Non se ne può più: di quelli che pensano e dicono tutto e il contrario di tutto, di quelli che filosofeggiano, di quelli che sociologizzano (si dice?) su tutto e tutti, pensieri e cose. Passi che lo facciano perché non hanno idee proprie. Ma nella maggior parte dei casi, si tratta di "ruffianeria congenita" o di "leccaculismo mediatico".
E così, l’uso dell’ossigeno – che nel privato e nel semipubblico è deprecato e condannato dalla stragrande maggioranza degli alpinisti per ragioni di etica sportiva e di giustizia alpinistica (nel senso che chi ha salito gli ottomila senza ossigeno non ci sta a essere paragonato agli altri ossigenati) – in pubblico sfuma e si perde. Si preferisce il “sì… ma”. Si tira in ballo che l’alpinismo, in fondo, non è uno sport. Che ci sono altre motivazioni, e poi la natura…Che non ci sono classifiche e premi. E poi siamo tutti buoni…onesti…soprattutto adesso.
“Non sta bene parlarne ora che un alpinista che conosciamo…” mi ha redarguito telefonicamente il giovane portavoce dell’associazione “Fancy Mountain” (?) Marco Astori, assicurandomi che lui è totalmente contrario all’ossigeno anche se l’ha usato, che ho ragione…ma non adesso.
Alla domanda di una giornalista su cosa pensavo della scomparsa di Pierangelo Maurizio sull’Everest – l’altro giorno in occasione della conferenza stampa su ossigeno e doping convocata da Gnaro Mondinelli in partenza per il suo 14° ottomila, il Broad Peak – ho risposto che, probabilmente, se non avesse avuto l’ossigeno Pierangelo non sarebbe salito sin lassù dove lo avevano visto l’ultima volta, si sarebbe fermato a una quota inferiore, forse sarebbe stato più facile per lui scendere o essere soccorso.
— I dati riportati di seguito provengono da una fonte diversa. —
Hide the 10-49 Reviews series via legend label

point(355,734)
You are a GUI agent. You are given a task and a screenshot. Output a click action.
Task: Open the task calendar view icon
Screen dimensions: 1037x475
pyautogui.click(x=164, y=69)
Lo suggerisce la dinamica dei fatti che hanno coinvolto anche il suo compagno Marco Epis e che ci sono stati raccontati dai giornali.
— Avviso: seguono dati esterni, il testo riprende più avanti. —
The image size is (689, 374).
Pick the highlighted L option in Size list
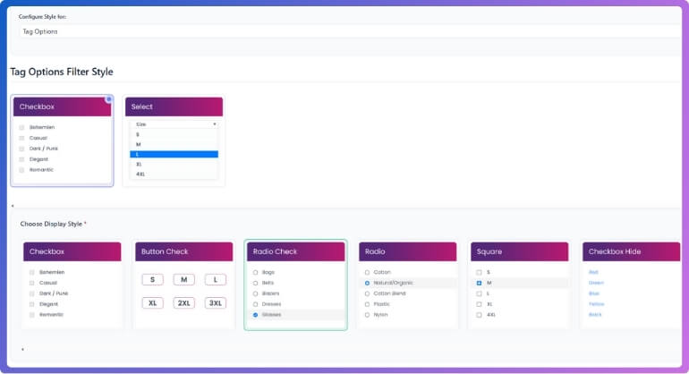174,154
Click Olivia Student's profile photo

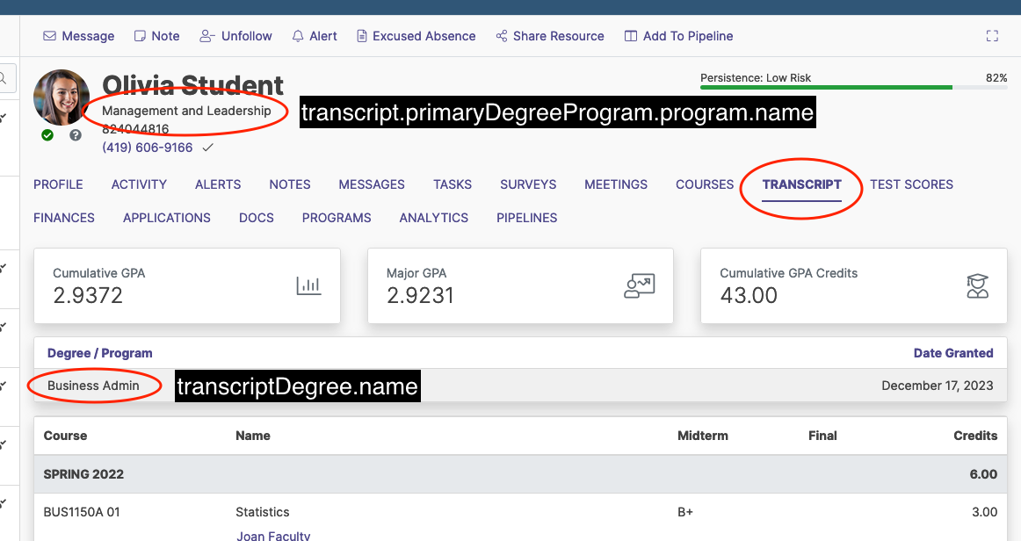[x=62, y=97]
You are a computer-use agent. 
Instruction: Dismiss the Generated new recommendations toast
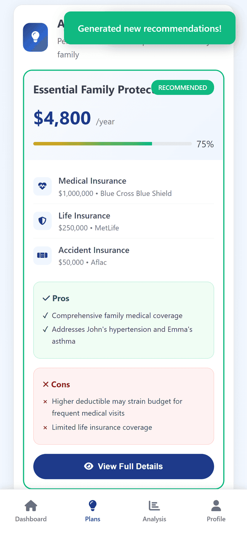(x=151, y=28)
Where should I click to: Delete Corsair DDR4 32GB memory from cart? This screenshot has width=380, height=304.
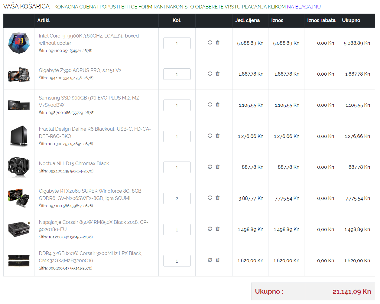coord(218,260)
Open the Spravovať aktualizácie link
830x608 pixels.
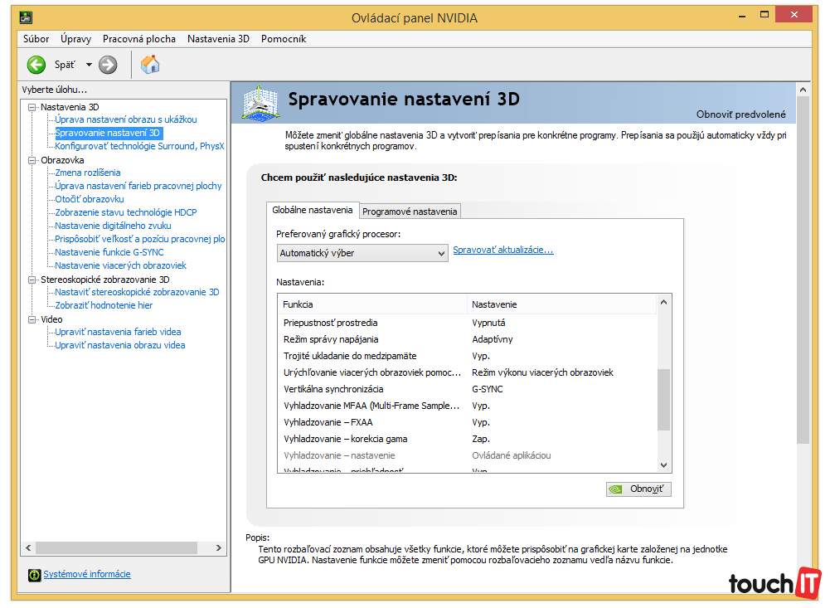[502, 250]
Aggiungo, però, che anche altri senza ossigeno e con grandissima preparazione, penso al mio grande amico Benoît Chamoux, sono scomparsi vicino alla cima di un ottomila, perché in quell’occasione avevano in ogni caso spinto troppo avanti il limite delle loro possibilità.
Ebbene, tutto questo non si può più dire: ma come? Non è dall’esperienza, anche dalla più tragica, che si impara maggiormente? E lo scopo della stampa, dell’informazione non è quello di far sapere, affinché la gente si faccia un’opinione? Non lo vorrebbe anche Pierangelo?
C’è poi chi con grande evidenza, mentre si compiva la tragedia di Pierangelo, ha scritto che “lo spirito libero non è tutto”, insomma che ci vuole ben altro, che l’alta quota è una cosa seria e talvolta pericolosa e come tale va affrontata. Ben detto. Salvo poi, il giorno dopo, sostenere che in queste occasioni sarebbe d’uopo il silenzio. Non quello di tutti, evidentemente.
Ho dato il via a una riflessione sull’uso dell’ossigeno, aiutato dagli amici di “montagna.tv” che hanno fatto un eccellente lavoro giornalistico, perché i Cinesi stanno preparandosi a portare la fiaccola in cima all’Everest in occasione delle Olimpiadi di Pechino. Perché ho sognato che gli alpinisti – a cominciare dai più grandi come Messner, Bonatti, Diemberger, Bonington, per passare a tutti quelli che hanno salito i 14 ottomila e le pareti e le montagne più belle e difficili della terra e finire alle associazioni come l’UIAA e l’UIAGM e i club alpini di tutto il mondo – chiedessero ai cinesi di portare la fiaccola in cima all’Everest, ma con le gambe, il cuore e la testa di uomini che rispettano la montagna e lo spirito di lealtà olimpica. Ergo, senza ossigeno.
Mi rendo conto però di quanto, allo stato dei fatti, della babele e del disinteresse in cui versa l’alpinismo, sia preferibile occuparsi d’altro, guardando all’alpinismo con disincanto e con il rimpianto per la consapevolezza che le cose belle delle montagne e degli uomini che le salgono meriterebbero invece di essere ancora raccontate alla gente.